Weekend Deviation – A Siberian Education
Posted: August 15th, 2010 | No Comments »One of the weirdest books I’ve read in a long time is Nikolai Lilin’s Siberian Education. It’s basically a book about a group of people who don’t really exist living in a place that doesn’t really exist – except they do and it does. The people are the Siberian Urkas who are essentially bandits and for centuries attacked mercantile transport and the government forces who defended it. The place is the republic of Transnistria, pretty much unrecognized by anyone and sandwiched between Moldova and Ukraine. The Urka culture is one of those slowing dying hidden cultures of Europe – like Romany – that outsiders have little understanding of and where anthropologists are not really welcomed. Bandits the Urkas may be but they are so much more than just another shabby bunch of post-Soviet crims and washed up Zeks – the Urkas have codes, traditions, standards – bizarre perhaps to most of us but interesting all the same.
I’m not quite sure what to make of Lilin – Urka bandit, Pushkin lover (as apparently all good Urka’s are (literary bandits!) and ex-Russian Special Forces in Chechnya as well as now being an Italian residing writer. Could all be too good to be true but the book’s a gripping read. Blurb below as per usual and here’s a link to Irvine Welsh’s review in The Guardian.
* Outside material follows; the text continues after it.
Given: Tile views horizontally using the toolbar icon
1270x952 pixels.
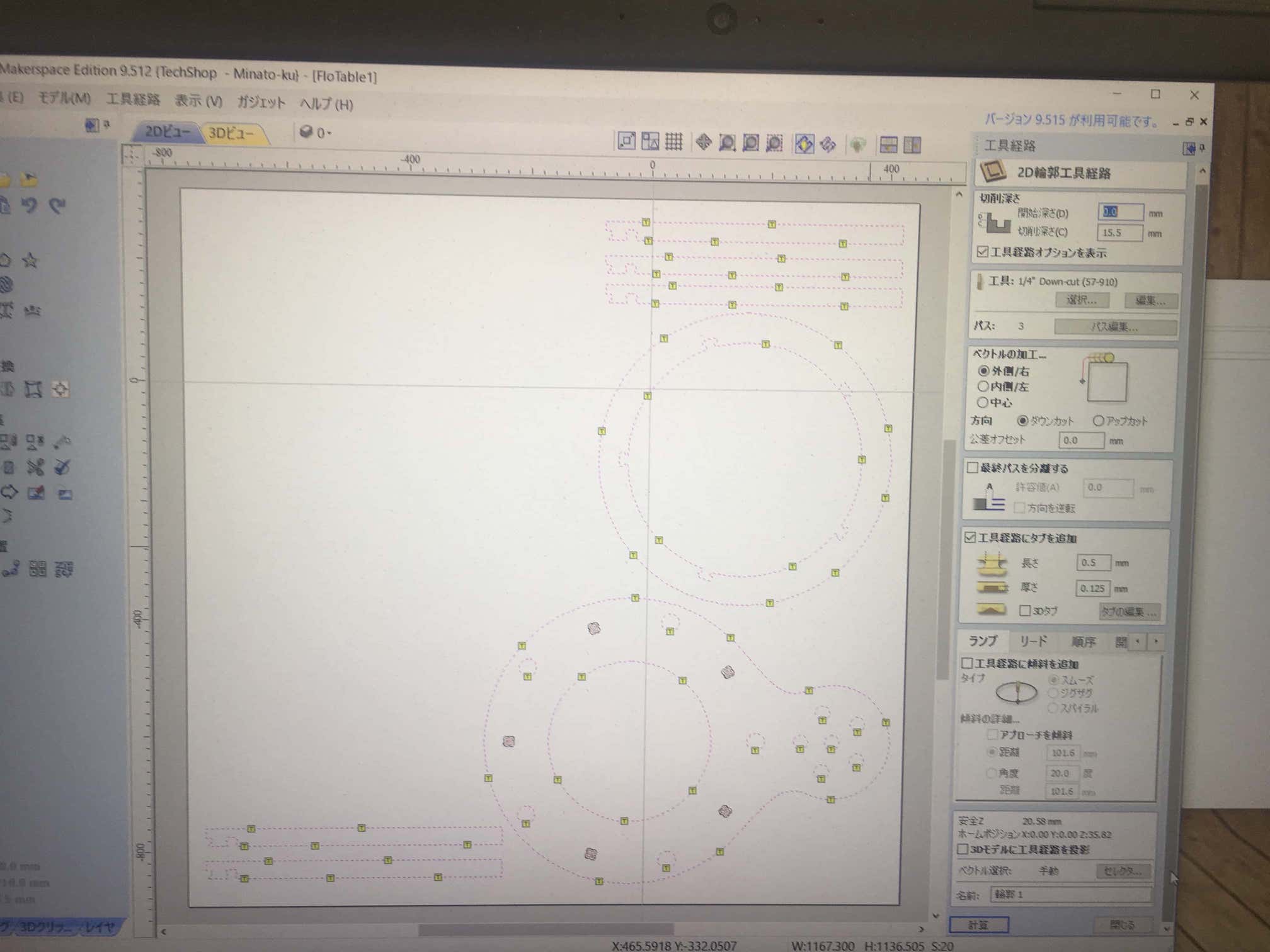Looking at the screenshot, I should [x=888, y=145].
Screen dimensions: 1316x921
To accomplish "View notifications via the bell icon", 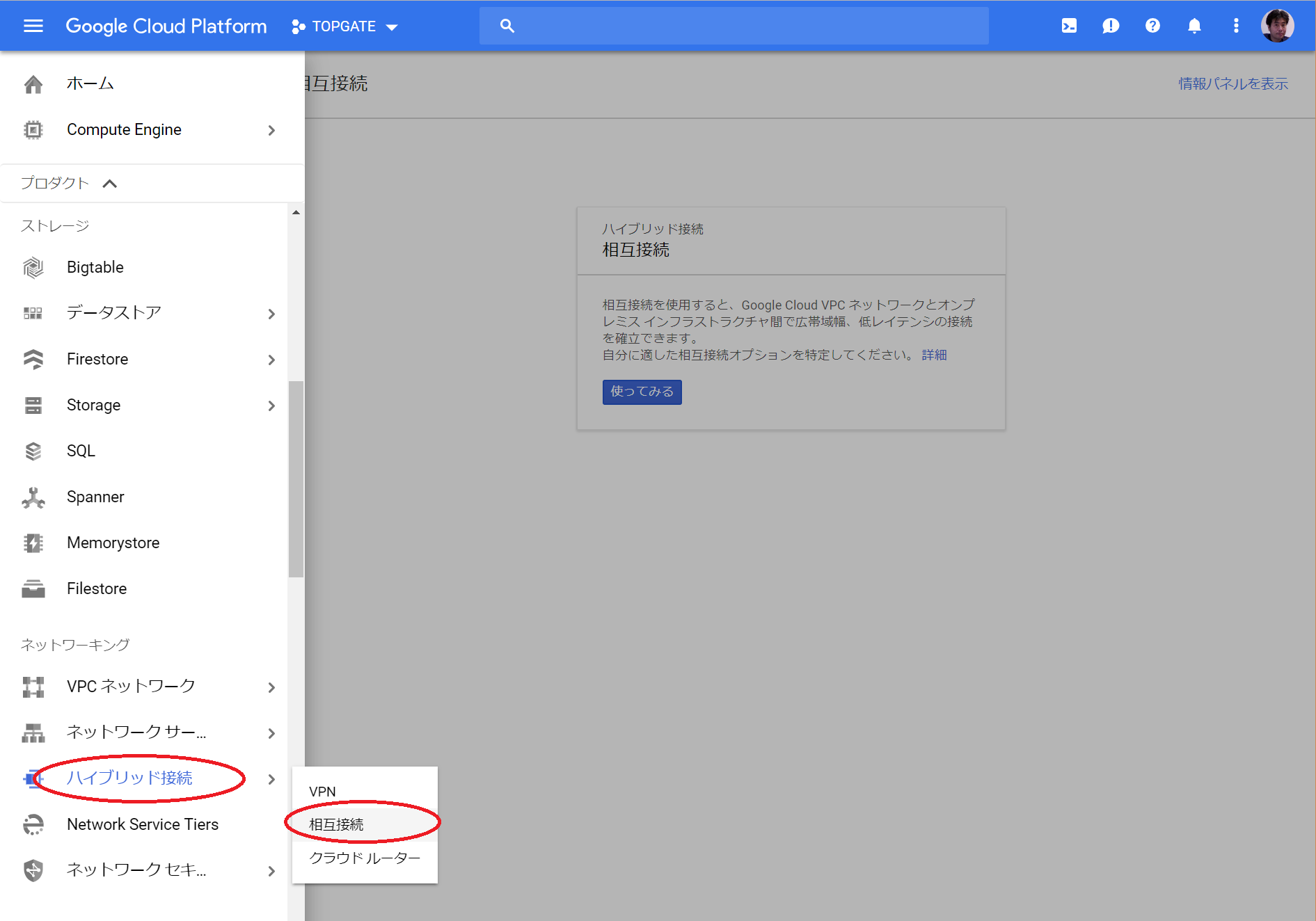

Set in a small and tight-knit community of ‘honest criminals’ in a remote part of the former Soviet Union, this is a tale of an extreme childhood – exotic, violent and completely unique. Nicolai Lilin gained his ‘education’ as a member of the Siberian Urkas – a self-contained criminal fraternity – in a forgotten corner of Eastern Europe. It was a remarkable upbringing, defined by an elaborate set of riuals and strict codes of honour. The community had a deep distrust of outsiders – especially the police and state authorities – and split itself into ‘honest’ and ‘dishonest’ criminals. Even their youngest children were taught to understand violence and when it was appropriate to use it. By the age of six, Nicolai Lilin is given his first ‘pike knife’ by an uncle and by the age of twelve he has been convicted of attempted murder. A huge bestseller in Lilin’s current home country, Italy, Siberian Education is an extraordinary snapshot of a violent world.